"Sync_error" occurrences

Hi guys,

About once a day (though sometimes I can go a few days), my Flowsana integration receives a webhook whose type is “sync_error”, with the message, “There was an error with the event queue, which may have resulted in missed events. If you are keeping resources in sync, you may need to manually re-fetch them.”

Granted Flowsana receives many thousands of webhooks a day so this is a pretty small error rate, but still, if it means someone’s workflow or rule does not work properly as a result, it’s a potential issue.

I can tell from the webhook which Flowsana user account had the error, but nothing further that I can see, and it’s not practical at that point for me to query every project and task for that account to try and figure out what might have been missed.

I’m wondering if you have any insights into what causes these sync errors and/or how we might mitigate the situation when it occurs. Thanks!

@Joe_Trollo @Matt_Bramlage @Jeff_Schneider @Ross_Grambo

3 Likes

Hi Phil,

After adding logging and digging through deeper parts of the code, I can report that the source of sync errors is, unfortunately, an unavoidable occurrence: a Redis node dying. Webhooks (and event streams) are built on a multi-step, asynchronous pipeline that pushes data from where a user makes a change to where we send the webhook to your server. This pipeline involves piping temporary data about the events into and out of a Redis store. It’s unavoidable that these Redis nodes sometimes die, and when that happens they take the enqueued events with them.

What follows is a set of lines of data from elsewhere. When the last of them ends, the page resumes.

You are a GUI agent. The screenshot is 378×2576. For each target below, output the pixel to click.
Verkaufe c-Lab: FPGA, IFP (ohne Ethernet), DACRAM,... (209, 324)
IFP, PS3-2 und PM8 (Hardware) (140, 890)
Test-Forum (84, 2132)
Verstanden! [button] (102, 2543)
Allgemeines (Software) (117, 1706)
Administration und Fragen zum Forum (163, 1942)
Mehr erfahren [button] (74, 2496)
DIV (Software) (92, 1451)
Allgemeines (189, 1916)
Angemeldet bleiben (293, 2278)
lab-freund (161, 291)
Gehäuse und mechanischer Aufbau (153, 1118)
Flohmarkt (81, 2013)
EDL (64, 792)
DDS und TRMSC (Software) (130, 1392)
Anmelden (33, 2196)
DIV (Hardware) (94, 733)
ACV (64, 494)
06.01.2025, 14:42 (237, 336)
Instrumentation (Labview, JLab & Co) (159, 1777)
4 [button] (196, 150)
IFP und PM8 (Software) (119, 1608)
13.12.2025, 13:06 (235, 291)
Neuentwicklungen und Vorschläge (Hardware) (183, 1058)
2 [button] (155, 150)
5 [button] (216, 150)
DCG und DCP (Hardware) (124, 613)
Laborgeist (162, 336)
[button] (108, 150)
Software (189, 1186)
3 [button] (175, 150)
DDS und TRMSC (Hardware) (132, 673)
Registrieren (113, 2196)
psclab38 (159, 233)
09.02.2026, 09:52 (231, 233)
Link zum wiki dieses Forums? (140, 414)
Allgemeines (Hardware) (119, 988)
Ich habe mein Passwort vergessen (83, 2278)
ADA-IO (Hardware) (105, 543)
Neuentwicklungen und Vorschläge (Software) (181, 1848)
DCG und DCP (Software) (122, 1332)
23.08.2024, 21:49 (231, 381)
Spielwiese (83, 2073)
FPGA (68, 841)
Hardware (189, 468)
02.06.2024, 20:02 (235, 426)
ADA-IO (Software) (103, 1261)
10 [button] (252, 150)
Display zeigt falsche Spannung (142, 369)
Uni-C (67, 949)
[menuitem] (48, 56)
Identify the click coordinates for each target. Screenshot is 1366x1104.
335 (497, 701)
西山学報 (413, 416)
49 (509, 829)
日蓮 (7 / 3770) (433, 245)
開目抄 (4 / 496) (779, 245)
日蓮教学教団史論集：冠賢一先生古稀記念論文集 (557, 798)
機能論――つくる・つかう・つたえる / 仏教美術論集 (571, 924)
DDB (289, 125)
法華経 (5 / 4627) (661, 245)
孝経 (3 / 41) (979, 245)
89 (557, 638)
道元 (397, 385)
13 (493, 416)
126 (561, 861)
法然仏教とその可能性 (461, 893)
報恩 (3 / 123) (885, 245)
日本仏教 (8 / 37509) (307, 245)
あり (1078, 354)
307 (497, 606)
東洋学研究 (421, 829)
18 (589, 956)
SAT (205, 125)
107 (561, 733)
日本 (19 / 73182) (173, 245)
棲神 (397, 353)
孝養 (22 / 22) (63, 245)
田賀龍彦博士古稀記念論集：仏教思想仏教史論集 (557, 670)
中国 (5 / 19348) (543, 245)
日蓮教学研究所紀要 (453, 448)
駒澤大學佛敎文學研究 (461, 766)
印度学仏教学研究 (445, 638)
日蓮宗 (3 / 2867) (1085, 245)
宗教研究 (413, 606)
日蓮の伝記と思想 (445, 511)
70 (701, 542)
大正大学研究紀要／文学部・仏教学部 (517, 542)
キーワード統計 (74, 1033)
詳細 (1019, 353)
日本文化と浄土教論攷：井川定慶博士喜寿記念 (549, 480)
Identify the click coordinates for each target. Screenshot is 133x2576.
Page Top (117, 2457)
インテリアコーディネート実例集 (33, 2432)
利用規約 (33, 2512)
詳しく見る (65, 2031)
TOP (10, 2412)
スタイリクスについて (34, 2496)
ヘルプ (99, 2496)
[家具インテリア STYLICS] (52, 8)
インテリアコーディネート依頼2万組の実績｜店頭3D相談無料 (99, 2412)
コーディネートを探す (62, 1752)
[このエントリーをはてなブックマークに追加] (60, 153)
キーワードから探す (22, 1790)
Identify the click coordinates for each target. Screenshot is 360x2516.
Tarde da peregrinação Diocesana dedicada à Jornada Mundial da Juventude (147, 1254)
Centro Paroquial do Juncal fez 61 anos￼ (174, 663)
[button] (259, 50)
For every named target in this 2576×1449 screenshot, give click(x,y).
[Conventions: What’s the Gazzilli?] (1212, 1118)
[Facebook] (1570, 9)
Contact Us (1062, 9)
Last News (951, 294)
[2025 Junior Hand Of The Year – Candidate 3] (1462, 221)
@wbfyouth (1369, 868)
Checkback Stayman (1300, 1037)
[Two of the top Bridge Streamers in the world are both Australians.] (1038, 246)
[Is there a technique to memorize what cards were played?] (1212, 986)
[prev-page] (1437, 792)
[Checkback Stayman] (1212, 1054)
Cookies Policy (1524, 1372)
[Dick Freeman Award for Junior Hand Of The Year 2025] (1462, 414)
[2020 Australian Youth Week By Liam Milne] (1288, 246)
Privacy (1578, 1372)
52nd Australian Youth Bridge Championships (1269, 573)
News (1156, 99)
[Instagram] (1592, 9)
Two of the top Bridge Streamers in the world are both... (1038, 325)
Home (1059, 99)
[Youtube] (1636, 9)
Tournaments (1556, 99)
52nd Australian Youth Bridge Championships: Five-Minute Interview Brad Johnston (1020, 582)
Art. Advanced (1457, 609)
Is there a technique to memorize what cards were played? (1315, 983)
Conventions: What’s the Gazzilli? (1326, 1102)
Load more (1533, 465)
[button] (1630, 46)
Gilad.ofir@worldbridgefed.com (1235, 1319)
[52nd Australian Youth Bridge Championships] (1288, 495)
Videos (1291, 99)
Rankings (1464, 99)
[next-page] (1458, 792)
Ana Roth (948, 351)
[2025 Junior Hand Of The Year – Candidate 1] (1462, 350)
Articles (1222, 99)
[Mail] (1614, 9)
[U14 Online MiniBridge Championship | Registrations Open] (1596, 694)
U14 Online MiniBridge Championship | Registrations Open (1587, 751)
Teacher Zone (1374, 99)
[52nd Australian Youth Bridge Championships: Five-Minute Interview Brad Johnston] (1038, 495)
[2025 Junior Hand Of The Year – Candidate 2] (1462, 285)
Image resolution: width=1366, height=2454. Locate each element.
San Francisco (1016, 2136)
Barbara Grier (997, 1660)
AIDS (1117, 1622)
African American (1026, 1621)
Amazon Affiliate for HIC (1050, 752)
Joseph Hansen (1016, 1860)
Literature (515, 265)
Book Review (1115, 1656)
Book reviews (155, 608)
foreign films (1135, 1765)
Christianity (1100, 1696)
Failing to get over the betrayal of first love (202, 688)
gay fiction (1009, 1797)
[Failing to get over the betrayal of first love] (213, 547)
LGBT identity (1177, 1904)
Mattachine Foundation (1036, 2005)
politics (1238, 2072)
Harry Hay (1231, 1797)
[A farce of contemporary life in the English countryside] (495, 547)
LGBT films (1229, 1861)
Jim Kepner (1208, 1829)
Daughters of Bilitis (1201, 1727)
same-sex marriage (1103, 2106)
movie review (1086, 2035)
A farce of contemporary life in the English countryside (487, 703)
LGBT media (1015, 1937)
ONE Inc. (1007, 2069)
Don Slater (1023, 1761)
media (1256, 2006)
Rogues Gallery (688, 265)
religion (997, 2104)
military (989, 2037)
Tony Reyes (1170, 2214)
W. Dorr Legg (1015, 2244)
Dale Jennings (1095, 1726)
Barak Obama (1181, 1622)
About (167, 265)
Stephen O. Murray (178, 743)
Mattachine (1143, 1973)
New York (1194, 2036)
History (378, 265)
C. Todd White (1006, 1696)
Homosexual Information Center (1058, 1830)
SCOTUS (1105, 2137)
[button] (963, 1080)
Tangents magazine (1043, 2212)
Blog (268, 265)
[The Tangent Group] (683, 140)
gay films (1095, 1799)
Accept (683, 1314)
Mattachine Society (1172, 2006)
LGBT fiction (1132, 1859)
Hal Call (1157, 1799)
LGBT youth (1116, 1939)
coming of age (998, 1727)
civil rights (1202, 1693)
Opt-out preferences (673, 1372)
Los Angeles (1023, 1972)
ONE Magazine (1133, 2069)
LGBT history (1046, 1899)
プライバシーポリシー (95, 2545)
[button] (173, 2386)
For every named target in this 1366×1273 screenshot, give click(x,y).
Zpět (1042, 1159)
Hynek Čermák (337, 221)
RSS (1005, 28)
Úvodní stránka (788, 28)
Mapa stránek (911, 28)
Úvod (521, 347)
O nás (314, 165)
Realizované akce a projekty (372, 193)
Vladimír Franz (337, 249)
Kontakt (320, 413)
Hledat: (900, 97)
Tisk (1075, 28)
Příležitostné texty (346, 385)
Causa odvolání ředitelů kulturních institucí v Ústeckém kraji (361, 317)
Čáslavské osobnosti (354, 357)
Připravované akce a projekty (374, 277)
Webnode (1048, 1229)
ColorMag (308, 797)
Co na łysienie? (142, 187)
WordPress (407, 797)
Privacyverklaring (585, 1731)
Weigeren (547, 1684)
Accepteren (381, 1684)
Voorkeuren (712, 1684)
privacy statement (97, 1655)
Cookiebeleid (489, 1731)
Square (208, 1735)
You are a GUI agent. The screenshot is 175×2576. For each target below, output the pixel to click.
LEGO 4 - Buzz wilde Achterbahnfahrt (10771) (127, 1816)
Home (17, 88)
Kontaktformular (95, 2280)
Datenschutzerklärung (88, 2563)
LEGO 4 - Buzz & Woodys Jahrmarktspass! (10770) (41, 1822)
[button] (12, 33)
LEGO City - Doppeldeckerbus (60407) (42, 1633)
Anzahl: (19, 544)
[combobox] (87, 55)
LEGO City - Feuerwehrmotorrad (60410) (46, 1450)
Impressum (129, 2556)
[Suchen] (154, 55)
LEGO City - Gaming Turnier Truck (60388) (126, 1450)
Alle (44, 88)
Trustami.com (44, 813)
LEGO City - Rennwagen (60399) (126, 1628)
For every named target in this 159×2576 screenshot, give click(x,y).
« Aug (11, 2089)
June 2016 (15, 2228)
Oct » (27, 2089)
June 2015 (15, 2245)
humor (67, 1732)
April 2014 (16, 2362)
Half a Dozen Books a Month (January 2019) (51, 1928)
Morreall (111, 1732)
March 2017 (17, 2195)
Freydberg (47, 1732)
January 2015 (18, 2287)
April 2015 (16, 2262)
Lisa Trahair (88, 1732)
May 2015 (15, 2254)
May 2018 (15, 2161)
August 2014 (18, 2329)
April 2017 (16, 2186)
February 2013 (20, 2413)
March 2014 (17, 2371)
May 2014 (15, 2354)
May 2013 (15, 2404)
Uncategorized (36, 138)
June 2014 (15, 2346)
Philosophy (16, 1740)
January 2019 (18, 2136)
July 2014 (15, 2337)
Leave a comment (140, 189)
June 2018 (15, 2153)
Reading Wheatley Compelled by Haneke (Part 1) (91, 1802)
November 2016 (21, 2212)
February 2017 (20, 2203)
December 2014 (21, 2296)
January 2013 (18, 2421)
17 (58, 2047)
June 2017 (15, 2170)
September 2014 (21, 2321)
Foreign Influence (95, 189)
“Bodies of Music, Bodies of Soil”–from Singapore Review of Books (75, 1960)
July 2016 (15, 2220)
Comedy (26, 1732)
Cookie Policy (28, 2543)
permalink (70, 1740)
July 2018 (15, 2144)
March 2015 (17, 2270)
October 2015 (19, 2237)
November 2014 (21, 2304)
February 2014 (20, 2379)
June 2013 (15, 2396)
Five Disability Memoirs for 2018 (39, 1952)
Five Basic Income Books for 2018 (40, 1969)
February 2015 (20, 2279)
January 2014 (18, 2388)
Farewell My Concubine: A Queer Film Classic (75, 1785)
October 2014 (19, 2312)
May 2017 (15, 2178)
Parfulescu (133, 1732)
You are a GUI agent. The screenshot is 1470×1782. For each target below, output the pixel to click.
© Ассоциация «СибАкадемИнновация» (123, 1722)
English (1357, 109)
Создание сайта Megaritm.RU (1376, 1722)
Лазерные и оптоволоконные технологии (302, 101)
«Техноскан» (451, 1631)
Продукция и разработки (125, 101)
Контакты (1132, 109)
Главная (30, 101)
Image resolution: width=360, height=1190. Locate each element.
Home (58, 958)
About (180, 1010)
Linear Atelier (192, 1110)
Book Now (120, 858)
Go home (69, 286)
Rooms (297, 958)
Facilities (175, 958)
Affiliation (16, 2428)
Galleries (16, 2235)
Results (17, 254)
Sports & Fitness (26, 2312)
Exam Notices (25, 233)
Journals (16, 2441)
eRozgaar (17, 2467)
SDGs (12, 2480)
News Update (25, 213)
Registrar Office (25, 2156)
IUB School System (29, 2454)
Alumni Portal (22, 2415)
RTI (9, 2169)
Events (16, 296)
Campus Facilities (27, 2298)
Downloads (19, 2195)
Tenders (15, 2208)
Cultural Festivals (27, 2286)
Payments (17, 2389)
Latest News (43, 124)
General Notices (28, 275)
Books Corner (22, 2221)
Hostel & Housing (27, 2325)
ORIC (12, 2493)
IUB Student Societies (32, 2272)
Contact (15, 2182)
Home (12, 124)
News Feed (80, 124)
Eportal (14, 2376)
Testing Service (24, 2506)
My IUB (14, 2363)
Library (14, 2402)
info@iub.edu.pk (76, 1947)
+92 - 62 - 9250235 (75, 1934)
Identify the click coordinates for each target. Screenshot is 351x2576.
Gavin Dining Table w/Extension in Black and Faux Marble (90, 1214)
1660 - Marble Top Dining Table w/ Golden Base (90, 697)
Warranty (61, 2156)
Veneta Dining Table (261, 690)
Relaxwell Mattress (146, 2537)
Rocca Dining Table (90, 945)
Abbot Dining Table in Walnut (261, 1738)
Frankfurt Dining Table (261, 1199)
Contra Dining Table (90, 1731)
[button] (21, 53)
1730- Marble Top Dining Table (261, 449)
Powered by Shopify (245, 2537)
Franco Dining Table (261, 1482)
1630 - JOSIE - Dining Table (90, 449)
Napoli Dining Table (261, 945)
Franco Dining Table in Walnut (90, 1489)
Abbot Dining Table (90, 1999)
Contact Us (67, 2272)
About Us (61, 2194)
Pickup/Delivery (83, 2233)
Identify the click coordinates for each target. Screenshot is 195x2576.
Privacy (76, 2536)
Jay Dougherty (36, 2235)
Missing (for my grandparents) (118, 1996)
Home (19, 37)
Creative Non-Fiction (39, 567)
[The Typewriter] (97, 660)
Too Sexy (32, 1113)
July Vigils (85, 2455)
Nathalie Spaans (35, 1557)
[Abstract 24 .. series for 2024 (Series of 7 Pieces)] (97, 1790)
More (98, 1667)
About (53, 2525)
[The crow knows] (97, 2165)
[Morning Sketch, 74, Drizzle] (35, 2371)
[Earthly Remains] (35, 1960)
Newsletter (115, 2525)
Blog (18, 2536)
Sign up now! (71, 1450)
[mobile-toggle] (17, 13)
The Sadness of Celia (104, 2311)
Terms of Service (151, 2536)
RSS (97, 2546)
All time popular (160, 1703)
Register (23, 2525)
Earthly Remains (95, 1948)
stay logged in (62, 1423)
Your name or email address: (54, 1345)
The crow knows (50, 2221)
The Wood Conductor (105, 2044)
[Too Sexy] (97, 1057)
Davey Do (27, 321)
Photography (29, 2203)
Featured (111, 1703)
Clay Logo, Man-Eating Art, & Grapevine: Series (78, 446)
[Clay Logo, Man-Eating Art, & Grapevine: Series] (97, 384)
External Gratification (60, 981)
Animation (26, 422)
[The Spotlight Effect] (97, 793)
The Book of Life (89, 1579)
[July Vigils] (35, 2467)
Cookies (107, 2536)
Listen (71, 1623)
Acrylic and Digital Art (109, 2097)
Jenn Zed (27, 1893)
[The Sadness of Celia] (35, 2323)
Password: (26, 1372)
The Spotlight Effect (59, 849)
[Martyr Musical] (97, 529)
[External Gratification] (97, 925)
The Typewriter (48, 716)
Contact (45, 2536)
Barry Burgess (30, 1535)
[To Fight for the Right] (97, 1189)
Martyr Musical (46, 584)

It’s possible for us to change the behavior of webhook event delivery from “at most once” to “at least once” but it would involve a massive rearchitecting and reimplementation of our pipeline, which we’re unable to do at this time. However, I’m following up with other teams at Asana to see if there’s anything we can do to make these issues occur less frequently.

A recommendation I can make to help make it easier to recover: give each subscription its own URL/query parameters so that you can distinguish between different projects in the same account, e.g., receive webhooks at /webhooks/<account-id>/<resource-id> or /webhooks/<account-id>?resource=<resource-id>.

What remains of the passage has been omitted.